BEGIN DATA TO PROCESS

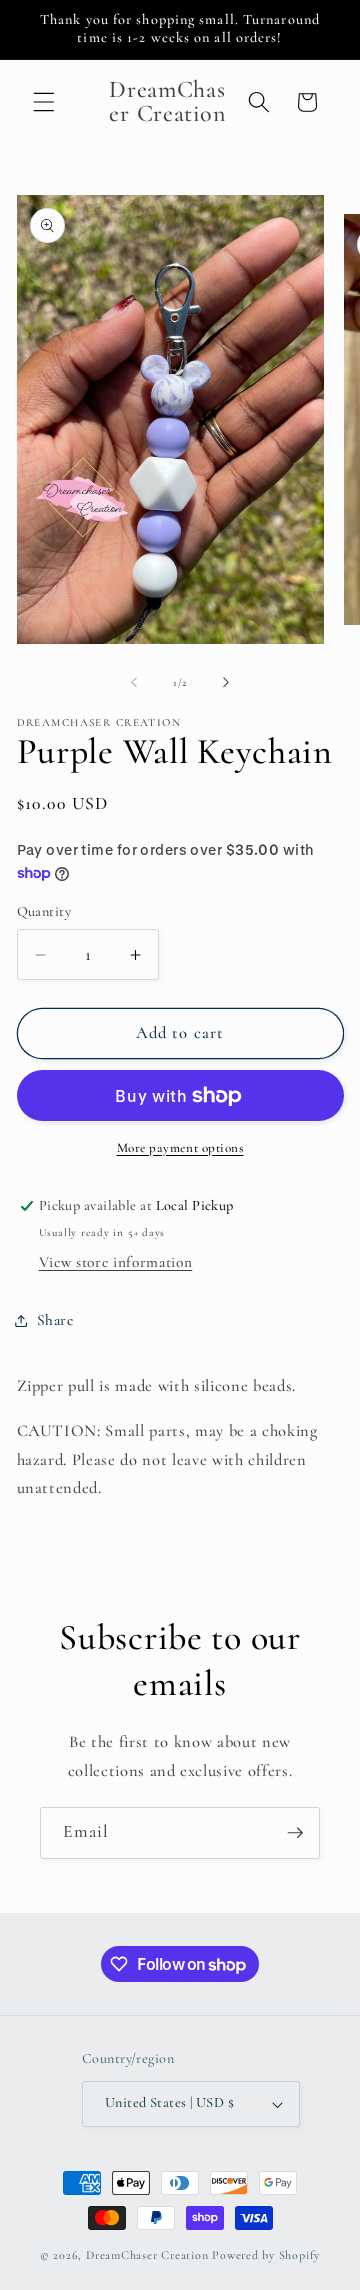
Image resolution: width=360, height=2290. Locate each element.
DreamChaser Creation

END DATA TO PROCESS
BEGIN DATA TO PROCESS

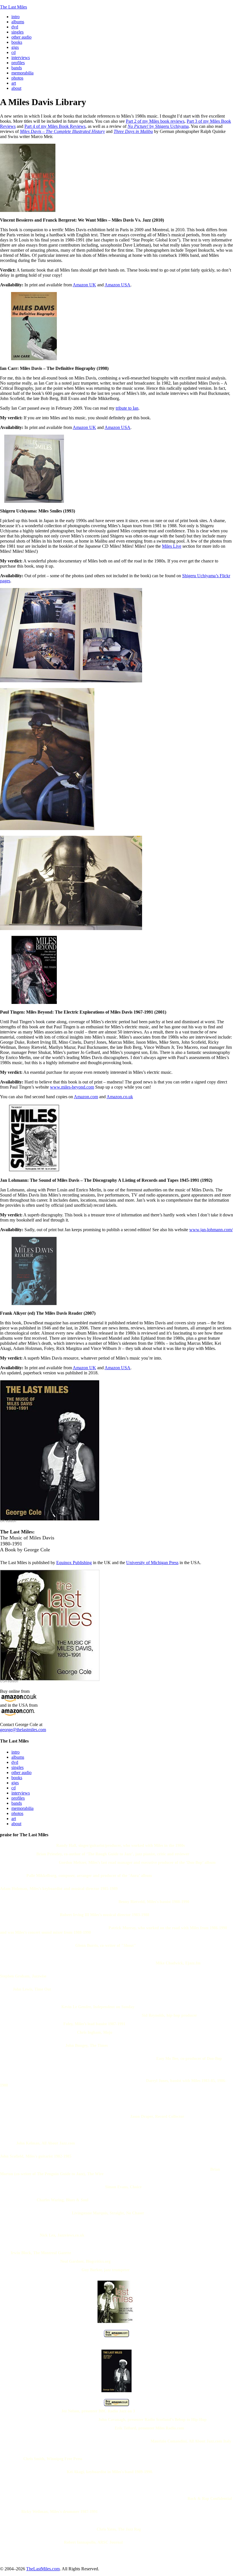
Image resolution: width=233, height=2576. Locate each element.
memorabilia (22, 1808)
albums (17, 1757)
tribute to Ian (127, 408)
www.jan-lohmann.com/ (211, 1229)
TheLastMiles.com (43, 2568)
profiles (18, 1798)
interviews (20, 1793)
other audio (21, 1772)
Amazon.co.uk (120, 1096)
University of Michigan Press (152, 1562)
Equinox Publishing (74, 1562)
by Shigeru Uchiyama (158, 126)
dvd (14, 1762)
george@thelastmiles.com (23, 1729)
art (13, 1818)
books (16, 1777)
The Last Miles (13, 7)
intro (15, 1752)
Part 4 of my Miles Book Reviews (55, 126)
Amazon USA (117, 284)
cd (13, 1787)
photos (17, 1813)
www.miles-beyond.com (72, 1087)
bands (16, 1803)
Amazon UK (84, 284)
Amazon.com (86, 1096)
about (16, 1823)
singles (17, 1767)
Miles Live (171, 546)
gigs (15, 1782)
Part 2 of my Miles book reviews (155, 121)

END DATA TO PROCESS
BEGIN DATA TO PROCESS

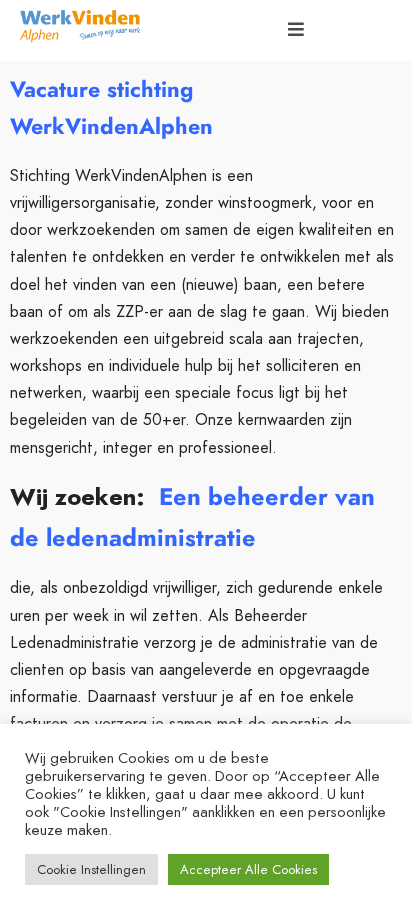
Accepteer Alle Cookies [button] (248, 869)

END DATA TO PROCESS

• [WORK REQUEST]
Only lines holding the string "Amazon" are wanted; gather each one from the entries above.

• [TASK OUTPUT]
Amazon.co.uk (120, 1096)
Amazon USA (117, 284)
Amazon UK (84, 284)
Amazon.com (86, 1096)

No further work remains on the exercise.